# [EXERCISE GOAL]
Can you give the data below back with every "GUI agent" replaced by "screen agent", leaving everything else unchanged?

# [SUPPLIED DATA]
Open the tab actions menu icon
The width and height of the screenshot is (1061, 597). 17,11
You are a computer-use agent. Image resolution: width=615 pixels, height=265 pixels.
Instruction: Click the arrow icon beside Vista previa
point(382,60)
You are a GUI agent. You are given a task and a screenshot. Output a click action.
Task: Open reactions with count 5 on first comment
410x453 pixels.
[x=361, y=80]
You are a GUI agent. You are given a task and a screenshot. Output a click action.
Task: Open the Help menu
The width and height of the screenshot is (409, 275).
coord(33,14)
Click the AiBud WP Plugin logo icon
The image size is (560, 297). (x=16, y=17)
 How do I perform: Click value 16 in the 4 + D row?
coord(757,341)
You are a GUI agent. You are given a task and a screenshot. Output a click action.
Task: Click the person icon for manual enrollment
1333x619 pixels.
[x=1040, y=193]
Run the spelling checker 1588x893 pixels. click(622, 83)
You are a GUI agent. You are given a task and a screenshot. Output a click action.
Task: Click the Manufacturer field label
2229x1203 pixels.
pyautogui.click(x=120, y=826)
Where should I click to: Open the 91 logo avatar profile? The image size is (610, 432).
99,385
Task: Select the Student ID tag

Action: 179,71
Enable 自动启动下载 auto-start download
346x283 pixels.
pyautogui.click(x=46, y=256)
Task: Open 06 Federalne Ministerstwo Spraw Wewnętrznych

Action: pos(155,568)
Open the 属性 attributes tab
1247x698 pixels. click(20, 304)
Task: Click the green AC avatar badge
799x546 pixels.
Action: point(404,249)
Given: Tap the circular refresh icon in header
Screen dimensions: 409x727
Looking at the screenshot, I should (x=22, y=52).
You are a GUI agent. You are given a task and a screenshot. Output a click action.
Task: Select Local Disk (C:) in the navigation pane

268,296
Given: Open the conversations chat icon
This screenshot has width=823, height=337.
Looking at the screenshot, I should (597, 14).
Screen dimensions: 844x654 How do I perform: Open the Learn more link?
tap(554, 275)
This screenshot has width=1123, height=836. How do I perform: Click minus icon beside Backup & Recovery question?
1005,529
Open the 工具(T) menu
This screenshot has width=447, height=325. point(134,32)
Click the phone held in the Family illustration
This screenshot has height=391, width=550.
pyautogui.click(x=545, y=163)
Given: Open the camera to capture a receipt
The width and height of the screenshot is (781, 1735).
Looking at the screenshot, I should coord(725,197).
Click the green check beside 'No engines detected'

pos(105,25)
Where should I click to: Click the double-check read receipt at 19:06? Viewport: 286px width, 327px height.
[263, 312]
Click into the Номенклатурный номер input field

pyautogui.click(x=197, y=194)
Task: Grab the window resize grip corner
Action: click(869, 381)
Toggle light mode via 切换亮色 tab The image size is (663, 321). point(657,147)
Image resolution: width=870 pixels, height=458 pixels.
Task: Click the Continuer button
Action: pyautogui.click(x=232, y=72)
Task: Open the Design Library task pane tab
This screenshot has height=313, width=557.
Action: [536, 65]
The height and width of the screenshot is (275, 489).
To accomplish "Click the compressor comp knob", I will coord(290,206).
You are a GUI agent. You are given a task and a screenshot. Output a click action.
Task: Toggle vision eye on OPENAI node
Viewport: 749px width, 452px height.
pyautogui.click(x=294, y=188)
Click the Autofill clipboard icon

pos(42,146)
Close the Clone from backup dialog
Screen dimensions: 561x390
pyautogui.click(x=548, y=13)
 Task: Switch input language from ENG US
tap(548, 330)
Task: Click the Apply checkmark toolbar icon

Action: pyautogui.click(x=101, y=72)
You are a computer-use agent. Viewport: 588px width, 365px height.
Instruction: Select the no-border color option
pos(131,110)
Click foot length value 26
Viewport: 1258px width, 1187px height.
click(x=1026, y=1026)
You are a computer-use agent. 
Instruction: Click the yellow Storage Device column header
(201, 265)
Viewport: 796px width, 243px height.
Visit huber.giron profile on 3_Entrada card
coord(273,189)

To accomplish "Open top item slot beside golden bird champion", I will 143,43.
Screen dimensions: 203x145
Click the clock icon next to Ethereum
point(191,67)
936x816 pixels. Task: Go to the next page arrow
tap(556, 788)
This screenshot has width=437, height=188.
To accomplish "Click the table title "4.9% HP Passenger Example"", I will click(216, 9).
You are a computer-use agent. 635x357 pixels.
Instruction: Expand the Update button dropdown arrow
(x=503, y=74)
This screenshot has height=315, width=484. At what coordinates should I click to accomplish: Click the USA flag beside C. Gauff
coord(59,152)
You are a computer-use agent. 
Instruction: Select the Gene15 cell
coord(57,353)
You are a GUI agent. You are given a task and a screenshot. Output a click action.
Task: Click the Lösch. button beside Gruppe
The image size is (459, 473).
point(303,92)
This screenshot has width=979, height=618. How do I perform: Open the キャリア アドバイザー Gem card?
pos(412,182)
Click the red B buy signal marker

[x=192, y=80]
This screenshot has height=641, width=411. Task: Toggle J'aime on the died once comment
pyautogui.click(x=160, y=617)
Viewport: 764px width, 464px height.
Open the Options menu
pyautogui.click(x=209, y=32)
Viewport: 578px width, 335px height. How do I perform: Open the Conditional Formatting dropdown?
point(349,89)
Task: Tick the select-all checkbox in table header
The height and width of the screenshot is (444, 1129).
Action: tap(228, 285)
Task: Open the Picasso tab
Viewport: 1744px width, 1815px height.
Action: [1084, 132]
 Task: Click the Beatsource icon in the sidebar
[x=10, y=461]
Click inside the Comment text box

# [FINAL ANSWER]
Open the tab actions menu icon
The width and height of the screenshot is (1061, 597). 17,11
You are a computer-use agent. Image resolution: width=615 pixels, height=265 pixels.
Instruction: Click the arrow icon beside Vista previa
point(382,60)
You are a screen agent. You are given a task and a screenshot. Output a click action.
Task: Open reactions with count 5 on first comment
410x453 pixels.
[x=361, y=80]
You are a screen agent. You are given a task and a screenshot. Output a click action.
Task: Open the Help menu
The width and height of the screenshot is (409, 275).
coord(33,14)
Click the AiBud WP Plugin logo icon
The image size is (560, 297). (x=16, y=17)
 How do I perform: Click value 16 in the 4 + D row?
coord(757,341)
You are a screen agent. You are given a task and a screenshot. Output a click action.
Task: Click the person icon for manual enrollment
1333x619 pixels.
[x=1040, y=193]
Run the spelling checker 1588x893 pixels. click(622, 83)
You are a screen agent. You are given a task and a screenshot. Output a click action.
Task: Click the Manufacturer field label
2229x1203 pixels.
pyautogui.click(x=120, y=826)
Where should I click to: Open the 91 logo avatar profile? The image size is (610, 432).
99,385
Task: Select the Student ID tag

Action: 179,71
Enable 自动启动下载 auto-start download
346x283 pixels.
pyautogui.click(x=46, y=256)
Task: Open 06 Federalne Ministerstwo Spraw Wewnętrznych

Action: pos(155,568)
Open the 属性 attributes tab
1247x698 pixels. click(20, 304)
Task: Click the green AC avatar badge
799x546 pixels.
Action: point(404,249)
Given: Tap the circular refresh icon in header
Screen dimensions: 409x727
Looking at the screenshot, I should (x=22, y=52).
You are a screen agent. You are given a task and a screenshot. Output a click action.
Task: Select Local Disk (C:) in the navigation pane

268,296
Given: Open the conversations chat icon
This screenshot has width=823, height=337.
Looking at the screenshot, I should (597, 14).
Screen dimensions: 844x654 How do I perform: Open the Learn more link?
tap(554, 275)
This screenshot has width=1123, height=836. How do I perform: Click minus icon beside Backup & Recovery question?
1005,529
Open the 工具(T) menu
This screenshot has width=447, height=325. point(134,32)
Click the phone held in the Family illustration
This screenshot has height=391, width=550.
pyautogui.click(x=545, y=163)
Given: Open the camera to capture a receipt
The width and height of the screenshot is (781, 1735).
Looking at the screenshot, I should coord(725,197).
Click the green check beside 'No engines detected'

pos(105,25)
Where should I click to: Click the double-check read receipt at 19:06? Viewport: 286px width, 327px height.
[263, 312]
Click into the Номенклатурный номер input field

pyautogui.click(x=197, y=194)
Task: Grab the window resize grip corner
Action: click(869, 381)
Toggle light mode via 切换亮色 tab The image size is (663, 321). point(657,147)
Image resolution: width=870 pixels, height=458 pixels.
Task: Click the Continuer button
Action: pyautogui.click(x=232, y=72)
Task: Open the Design Library task pane tab
This screenshot has height=313, width=557.
Action: [536, 65]
The height and width of the screenshot is (275, 489).
To accomplish "Click the compressor comp knob", I will coord(290,206).
You are a screen agent. You are given a task and a screenshot. Output a click action.
Task: Toggle vision eye on OPENAI node
Viewport: 749px width, 452px height.
pyautogui.click(x=294, y=188)
Click the Autofill clipboard icon

pos(42,146)
Close the Clone from backup dialog
Screen dimensions: 561x390
pyautogui.click(x=548, y=13)
 Task: Switch input language from ENG US
tap(548, 330)
Task: Click the Apply checkmark toolbar icon

Action: pyautogui.click(x=101, y=72)
You are a computer-use agent. Viewport: 588px width, 365px height.
Instruction: Select the no-border color option
pos(131,110)
Click foot length value 26
Viewport: 1258px width, 1187px height.
click(x=1026, y=1026)
You are a computer-use agent. 
Instruction: Click the yellow Storage Device column header
(201, 265)
Viewport: 796px width, 243px height.
Visit huber.giron profile on 3_Entrada card
coord(273,189)

To accomplish "Open top item slot beside golden bird champion", I will 143,43.
Screen dimensions: 203x145
Click the clock icon next to Ethereum
point(191,67)
936x816 pixels. Task: Go to the next page arrow
tap(556, 788)
This screenshot has width=437, height=188.
To accomplish "Click the table title "4.9% HP Passenger Example"", I will click(216, 9).
You are a computer-use agent. 635x357 pixels.
Instruction: Expand the Update button dropdown arrow
(x=503, y=74)
This screenshot has height=315, width=484. At what coordinates should I click to accomplish: Click the USA flag beside C. Gauff
coord(59,152)
You are a computer-use agent. 
Instruction: Select the Gene15 cell
coord(57,353)
You are a screen agent. You are given a task and a screenshot. Output a click action.
Task: Click the Lösch. button beside Gruppe
The image size is (459, 473).
point(303,92)
This screenshot has width=979, height=618. How do I perform: Open the キャリア アドバイザー Gem card?
pos(412,182)
Click the red B buy signal marker

[x=192, y=80]
This screenshot has height=641, width=411. Task: Toggle J'aime on the died once comment
pyautogui.click(x=160, y=617)
Viewport: 764px width, 464px height.
Open the Options menu
pyautogui.click(x=209, y=32)
Viewport: 578px width, 335px height. How do I perform: Open the Conditional Formatting dropdown?
point(349,89)
Task: Tick the select-all checkbox in table header
The height and width of the screenshot is (444, 1129).
Action: tap(228, 285)
Task: Open the Picasso tab
Viewport: 1744px width, 1815px height.
Action: [1084, 132]
 Task: Click the Beatsource icon in the sidebar
[x=10, y=461]
Click inside the Comment text box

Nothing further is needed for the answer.